§ SHORT TASK 1
In the GEOPM installation notes, translate this sentence into Spanish: "Alternatively the MPI requirement can be met by using OpenHPC packages."
☆ ☆ ☆
We are targeting SLES12 and RHEL7 distributions for functional runtime support. There is a single runtime requirement that can be obtained from these distributions for the OpenMPI implementation of MPI. To install, follow the instructions below for your Linux distribution.
RHEL:
yum install openmpi
SUSE:
zypper install openmpi
Alternatively the MPI requirement can be met by using OpenHPC packages.
If power governing or power balancing is the intended use case for GEOPM deployment then there is an additional dependency on the BIOS being configured to support RAPL control. To check for BIOS support, execute the following on a compute node: ./tutorial/admin/00_test_prereqs.sh
If the script output contains: WARNING: The lock bit for the PKG_POWER_LIMIT MSR is set. The power_balancer and power_governor agents will not function properly until this is cleared.
Please enable RAPL in your BIOS and if such an option doesn't exist please contact your BIOS vendor to obtain a RAPL supported BIOS.
For additional information, please contact the GEOPM team.
The libraries, binaries and python tools will not be installed into
the standard system paths if GEOPM is built from source and configured
with the --prefix
option. In this case, it is required that the
user augment their environment to specify the installed location. If
the configure option is specified as above:
GEOPM_PREFIX=$HOME/build/geopm
./configure --prefix=$GEOPM_PREFIX
then the following modifications to the user's environment should be made prior to running any GEOPM tools:
export LD_LIBRARY_PATH=$GEOPM_PREFIX/lib:$LD_LIBRARY_PATH
export PATH=$GEOPM_PREFIX/bin:$PATH
export PYTHONPATH=$(ls -d $GEOPM_PREFIX/lib/python*/site-packages | tail -n1):$PYTHONPATH
Use a PYTHONPATH that points to the site-packages created by the geopm build. The version created is for whichever version of python 3 was used in the configure step. If a different version of python is desired, override the default with the --with-python option in the configure script.
In order for GEOPM to properly use shared memory to communicate
between the Controller and the application, it may be necessary to
alter the configuration for systemd. The default behavior of systemd
is to clean-up all inter-process communication for non-system users.
This causes issues with GEOPM's initialization routines for shared
memory. This can be disabled by ensuring that RemoveIPC=no
is set
in /etc/systemd/logind.conf
. Most Linux distributions change the
default setting to disable this behavior. More information can be
found here.
The msr-safe kernel driver must be loaded at runtime to support user-level read and write of the model specific registers (MSRs) configured by the allowed list. The msr-safe kernel driver is distributed with OpenHPC and can be installed using the RPMs distributed there (see INSTALL section above).
The source code for the driver can be found here at the link below.
Alternately, you can run GEOPM as root with the standard msr driver loaded:
modprobe msr
Note that other Linux mechanisms for power management can interfere with GEOPM, and these must be disabled. We suggest disabling the intel_pstate kernel driver by modifying the kernel command line through grub2 or the boot loader on your system by adding:
"intel_pstate=disable"
☆ ☆ ☆
§ SHORT TASK 2
Rename "Tarjetas" to "Postales" in the entries from the line with "Zakleto leto (32, 660)" up to and including the line with "Tipografía (40, 197)". Return only those lines, with everything else unchanged.
☆ ☆ ☆
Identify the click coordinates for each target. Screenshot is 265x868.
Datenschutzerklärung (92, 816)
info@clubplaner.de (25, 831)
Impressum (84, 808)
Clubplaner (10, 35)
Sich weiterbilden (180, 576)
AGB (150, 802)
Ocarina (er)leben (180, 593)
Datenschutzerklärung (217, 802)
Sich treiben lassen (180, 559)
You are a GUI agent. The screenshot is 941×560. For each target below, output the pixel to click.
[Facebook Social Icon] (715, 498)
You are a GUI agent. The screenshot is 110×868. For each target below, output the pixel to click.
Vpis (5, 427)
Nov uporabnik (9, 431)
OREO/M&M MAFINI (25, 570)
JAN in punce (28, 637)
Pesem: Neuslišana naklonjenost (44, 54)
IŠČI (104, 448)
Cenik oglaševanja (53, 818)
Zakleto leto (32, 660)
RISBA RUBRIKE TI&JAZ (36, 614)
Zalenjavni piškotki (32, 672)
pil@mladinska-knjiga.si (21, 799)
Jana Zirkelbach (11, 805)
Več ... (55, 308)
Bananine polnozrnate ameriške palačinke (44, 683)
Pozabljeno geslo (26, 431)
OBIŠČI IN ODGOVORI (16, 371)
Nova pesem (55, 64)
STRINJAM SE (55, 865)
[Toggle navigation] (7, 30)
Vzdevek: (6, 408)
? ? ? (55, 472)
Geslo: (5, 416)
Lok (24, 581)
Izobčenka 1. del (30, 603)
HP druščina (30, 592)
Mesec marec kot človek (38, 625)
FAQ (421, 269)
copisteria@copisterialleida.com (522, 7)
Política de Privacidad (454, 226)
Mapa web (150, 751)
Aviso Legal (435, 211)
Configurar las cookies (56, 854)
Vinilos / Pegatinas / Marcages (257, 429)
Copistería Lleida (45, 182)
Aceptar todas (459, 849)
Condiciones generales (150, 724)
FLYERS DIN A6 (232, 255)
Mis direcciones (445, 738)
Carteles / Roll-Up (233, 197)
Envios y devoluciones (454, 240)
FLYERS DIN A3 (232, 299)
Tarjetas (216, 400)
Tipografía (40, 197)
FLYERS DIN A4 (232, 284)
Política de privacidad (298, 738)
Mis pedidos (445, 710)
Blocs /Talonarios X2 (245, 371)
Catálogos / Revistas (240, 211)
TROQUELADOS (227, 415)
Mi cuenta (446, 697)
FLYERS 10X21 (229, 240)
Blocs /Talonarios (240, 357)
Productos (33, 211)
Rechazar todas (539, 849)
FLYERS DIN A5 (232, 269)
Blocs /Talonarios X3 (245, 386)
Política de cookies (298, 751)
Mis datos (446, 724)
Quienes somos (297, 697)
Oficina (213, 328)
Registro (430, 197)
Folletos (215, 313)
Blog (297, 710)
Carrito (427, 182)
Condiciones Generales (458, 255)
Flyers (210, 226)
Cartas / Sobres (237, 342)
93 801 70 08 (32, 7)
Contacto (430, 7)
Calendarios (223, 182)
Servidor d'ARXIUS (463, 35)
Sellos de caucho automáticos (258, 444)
☆ ☆ ☆
§ FULL ANSWER 1
Como alternativa, el requisito de MPI puede cumplirse usando paquetes de OpenHPC.

§ FULL ANSWER 2
Zakleto leto (32, 660)
RISBA RUBRIKE TI&JAZ (36, 614)
Zalenjavni piškotki (32, 672)
pil@mladinska-knjiga.si (21, 799)
Jana Zirkelbach (11, 805)
Več ... (55, 308)
Bananine polnozrnate ameriške palačinke (44, 683)
Pozabljeno geslo (26, 431)
OBIŠČI IN ODGOVORI (16, 371)
Nova pesem (55, 64)
STRINJAM SE (55, 865)
[Toggle navigation] (7, 30)
Vzdevek: (6, 408)
? ? ? (55, 472)
Geslo: (5, 416)
Lok (24, 581)
Izobčenka 1. del (30, 603)
HP druščina (30, 592)
Mesec marec kot človek (38, 625)
FAQ (421, 269)
copisteria@copisterialleida.com (522, 7)
Política de Privacidad (454, 226)
Mapa web (150, 751)
Aviso Legal (435, 211)
Configurar las cookies (56, 854)
Vinilos / Pegatinas / Marcages (257, 429)
Copistería Lleida (45, 182)
Aceptar todas (459, 849)
Condiciones generales (150, 724)
FLYERS DIN A6 (232, 255)
Mis direcciones (445, 738)
Carteles / Roll-Up (233, 197)
Envios y devoluciones (454, 240)
FLYERS DIN A3 (232, 299)
Postales (216, 400)
Tipografía (40, 197)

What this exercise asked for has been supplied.